Our study reveals that sauropod dinosaurs were more strongly affected by temperature-related barriers during their evolutionary history than other dinosaurs, i.e. theropods and ornithischians. This phenomenon was particularly marked in the cold seasons, with temperature ranges for sauropods skewed towards higher temperatures than in the other dinosaurs. The richest sauropod localities seem to have coincided with habitats characterised by warmer, semi-arid environments, whereas theropods and ornithischians could endure even the harshest winters of the North Pole. What was the reason for this more pronounced affinity for warmer temperature in sauropods compared to other dinosaurs? Maybe high-latitude, colder regions were thermally hostile to the maintenance of viable sauropod populations, and these dinosaurs were simply unable to thrive in such settings? Perhaps sauropods were physiologically capable of living in high latitude environments, but were just much poorer at doing so than their dinosaurian cousins? The intriguing pattern of higher sauropod diversity at lower palaeolatitudes, and their absence from high latitude dinosaur assemblages, particularly during cooler intervals and in the Northern Hemisphere, raises the question of whether sauropod physiology was most efficient in warmer environments.
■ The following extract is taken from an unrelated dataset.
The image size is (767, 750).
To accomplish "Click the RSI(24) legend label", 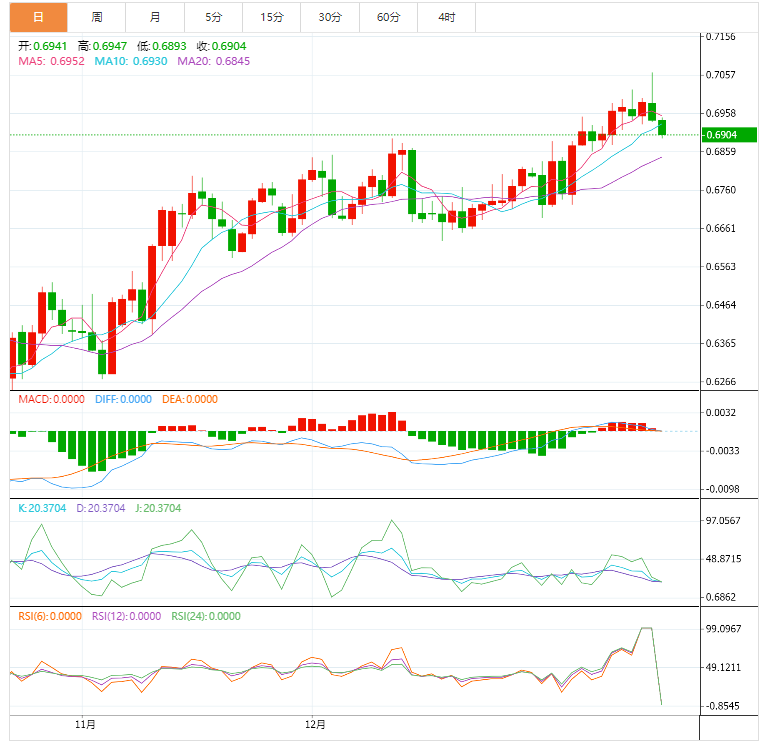I will click(206, 616).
Graphical abstract for our paper, where the more latitudinally restricted distribution of sauropod dinosaurs (white silhouettes) is compared to the wider, pole-to-pole distribution of ornithischians and theropods.
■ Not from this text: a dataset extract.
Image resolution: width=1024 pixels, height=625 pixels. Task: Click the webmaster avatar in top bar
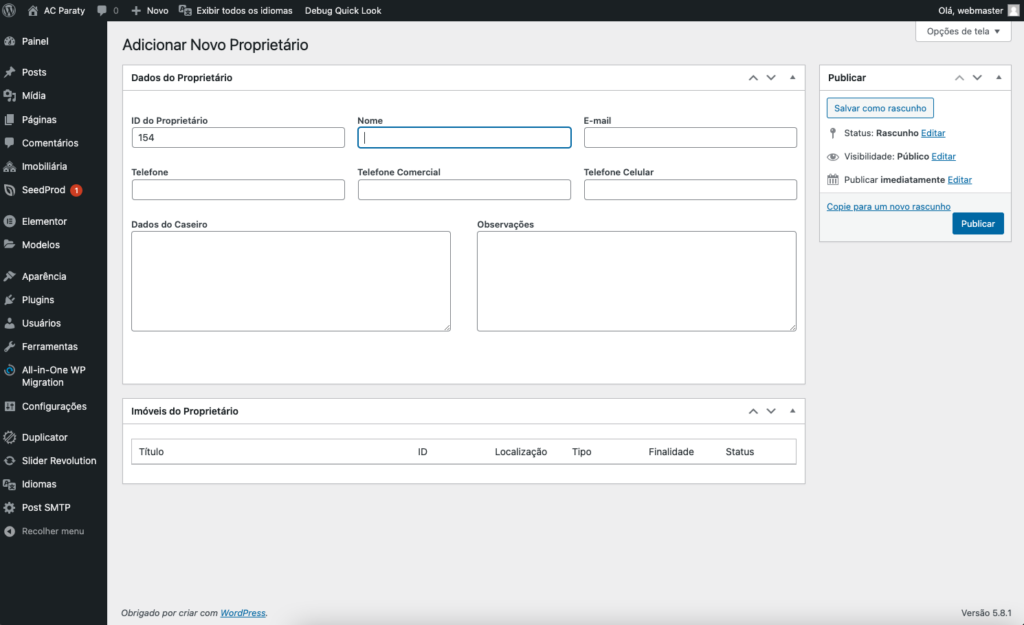tap(1012, 10)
Remember the first scene depicting a glorious CGI dinosaur in Jurassic Park? The palaeontologist, Dr Alan Grant, staggered by the majesty of the Brachiosaurus, comments to his colleague Dr Ellie Sattler that this animal couldn’t have lived in a swamp, referring to the re-evaluation of these animals as warm-blooded creatures, closer to the model that the dinosaur-revolution of the ‘60s introduced and opposite to, let's say, modern crocodilians. Although this was partially true, it seems that it is probably incorrect to assume that all dinosaurs were the same when it comes to physiology.

The sauropod Diplodocus as illustrated by Mary Mason Mitchell for Oliver P. Hay (1910) epitomising the old-fashioned view of dinosaurs.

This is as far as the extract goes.